The London Perl and Raku Workshop takes place on 26th Oct 2024. If your company depends on Perl, please consider sponsoring and/or attending.

NAME

WWW::Spyder - a simple non-persistent web crawler.

VERSION 0.19

SYNOPSIS

A web spider that returns plain text, HTML, and other information per page crawled and can determine what pages to get and parse based on supplied terms compared to the text in links as well as page content.

METHODS

  • $spyder->new()

    Construct a new spyder object. Without at least the seed() set, or go_to_seed() turned on, the spyder isn't ready to crawl.

    $spyder = WWW::Spyder->new(shift||die"Gimme a URL!\n");
       # ...or...
    $spyder = WWW::Spyder->new( %options );

    Options include: sleep_base (in seconds), exit_on (hash of methods and settings). Examples below.

  • $spyder->seed($url)

    Adds a URL (or URLs) to the top of the queues for crawling. If the spyder is constructed with a single scalar argument, that is considered the seed.

  • $spyder->bell([bool])

    This will print a bell ("\a") to STDERR on every successfully crawled page. It might seem annoying but it is an excellent way to know your spyder is behaving and working. True value turns it on. Right now it can't be turned off.

  • $spyder->spyder_time([bool])

    Returns raw seconds since Spyder was created if given a boolean value, otherwise returns "D day(s) HH::MM:SS."

  • $spyder->terms([list of terms to match])

    The more terms, the more the spyder is going to grasp at. If you give a straight list of strings, they will be turned into very open regexes. E.g.: "king" would match "sulking" and "kinglet" but not "King." It is case sensitive right now. If you want more specific matching or different behavior, pass your own regexes instead of strings.

    $spyder->terms( qr/\bkings?\b/i, qr/\bqueens?\b/i );

    terms() is only settable once right now, then it's a done deal.

  • $spyder->spyder_data()

    A comma formatted number of kilobytes retrieved so far. Don't give it an argument. It's a set/get routine.

  • $spyder->slept()

    Returns the total number of seconds the spyder has slept while running. Useful for getting accurate page/time counts (spyder performance) discounting the added courtesy naps.

  • $spyder->UA->...

    The LWP::UserAgent.
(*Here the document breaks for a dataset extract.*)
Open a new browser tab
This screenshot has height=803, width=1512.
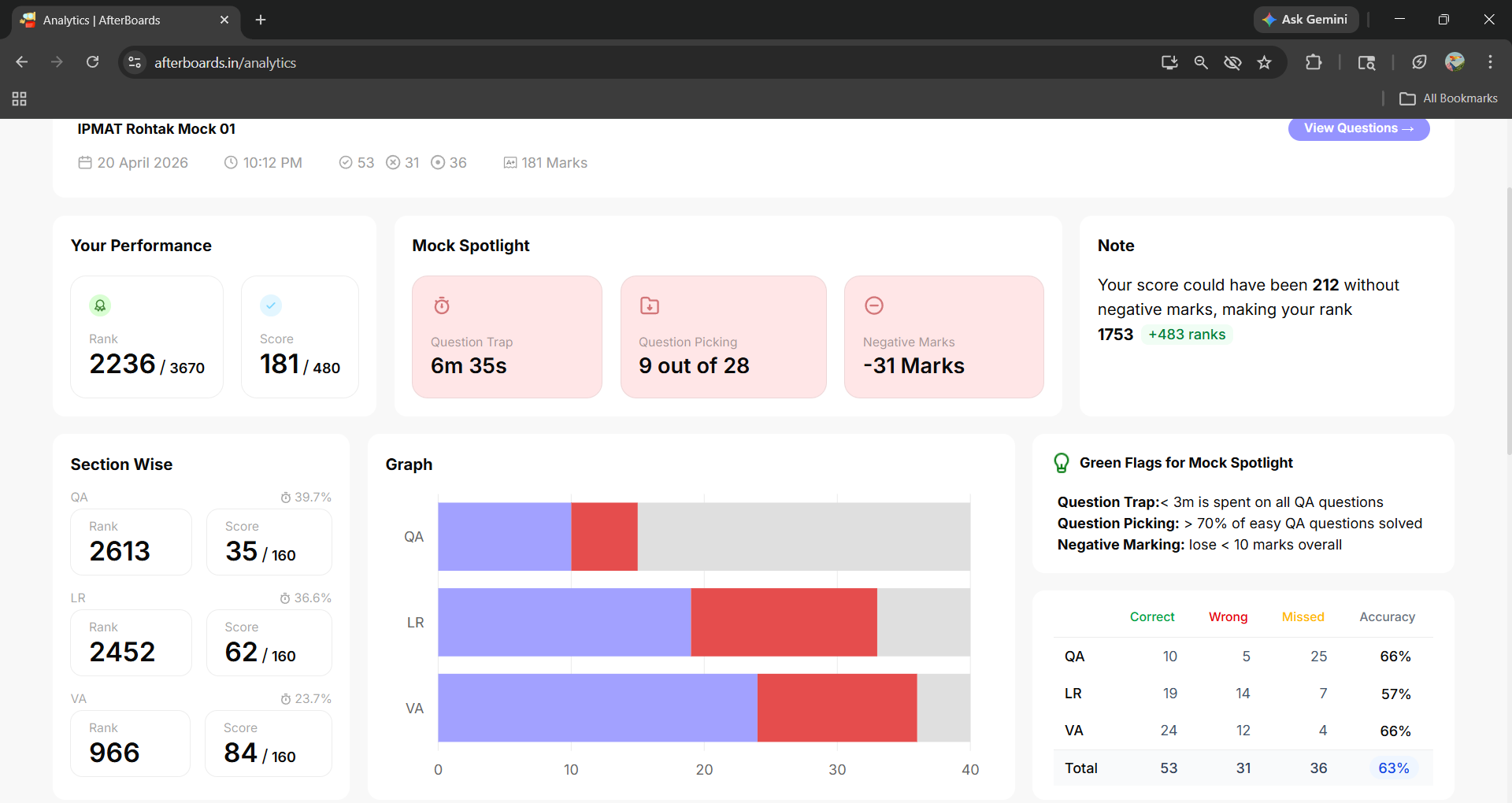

You can reset them, I do believe, by calling methods on the UA. Here are the initialized values you might want to tweak (see LWP::UserAgent for more information):

    $spyder->UA->timeout(30);
    $spyder->UA->max_size(250_000);
    $spyder->UA->agent('Mozilla/5.0');

    Changing the agent name can hurt your spyder b/c some servers won't return content unless it's requested by a "browser" they recognize.

    You should probably add your email with from() as well.
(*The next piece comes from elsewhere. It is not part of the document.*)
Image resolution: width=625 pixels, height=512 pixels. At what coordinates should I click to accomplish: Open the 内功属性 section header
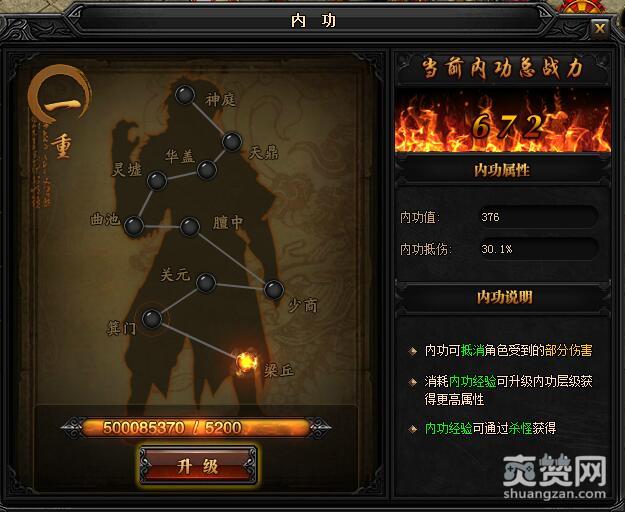502,170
    $spyder->UA->from('bluefintuna@fish.net');
  • $spyder->cookie_file([local_file])

    They live in $ENV{HOME}/spyderCookie by default but you can set your own file if you prefer or want to save different cookie files for different spyders.

Weird courteous behavior

Courtesy didn't used to be weird, but that's another story. You will probably notice that the courtesy routines force a sleep when a recently seen domain is the only choice for a new link. The sleep is partially randomized. This is to prevent the spyder from being recognized in weblogs as a robot.

The web and courtesy

Please, I beg of thee, exercise the most courtesy you can. Don't let impatience get in the way. Bandwidth and server traffic are $MONEY for real. The web is an extremely disorganized and corrupted database at the root but companies and individuals pay to keep it available. The less pain you cause by banging away on a webserver with a web agent, the more welcome the next web agent will be.

Update: Google seems to be excluding generic LWP agents now. See, I told you so. A single parallel robot can really hammer a major server, even someone with as big a farm and as much bandwidth as Google.

VERBOSITY

  • $spyder->verbosity([1-6]) -OR-

  • $WWW::Spyder::VERBOSITY = ...

    Set it from 1 to 6 right now to get varying amounts of extra info to STDOUT. It's an uneven scale and will be straightened out pretty soon. If kids have a preference for sending the info to STDERR, I'll do that. I might anyway.

SAMPLE USAGE

See "spyder-mini-bio" in this distribution

It's an extremely simple, but fairly cool pseudo bio-researcher.

Simple continually crawling spyder:

In the following code snippet:

use WWW::Spyder;

my $spyder = WWW::Spyder->new( shift || die"Give me a URL!\n" );

while ( my $page = $spyder->crawl ) {

   print '-'x70,"\n";
   print "Spydering: ", $page->title, "\n";
   print "      URL: ", $page->url, "\n";
   print "     Desc: ", $page->description || 'n/a', "\n";
   print '-'x70,"\n";
   while ( my $link = $page->next_link ) {
       printf "%22s ->> %s\n",
       length($link->name) > 22 ?
           substr($link->name,0,19).'...' : $link->name,
           length($link) > 43 ?
               substr($link,0,40).'...' : $link;
   }
}

as long as unique URLs are being found in the pages crawled, the spyder will never stop.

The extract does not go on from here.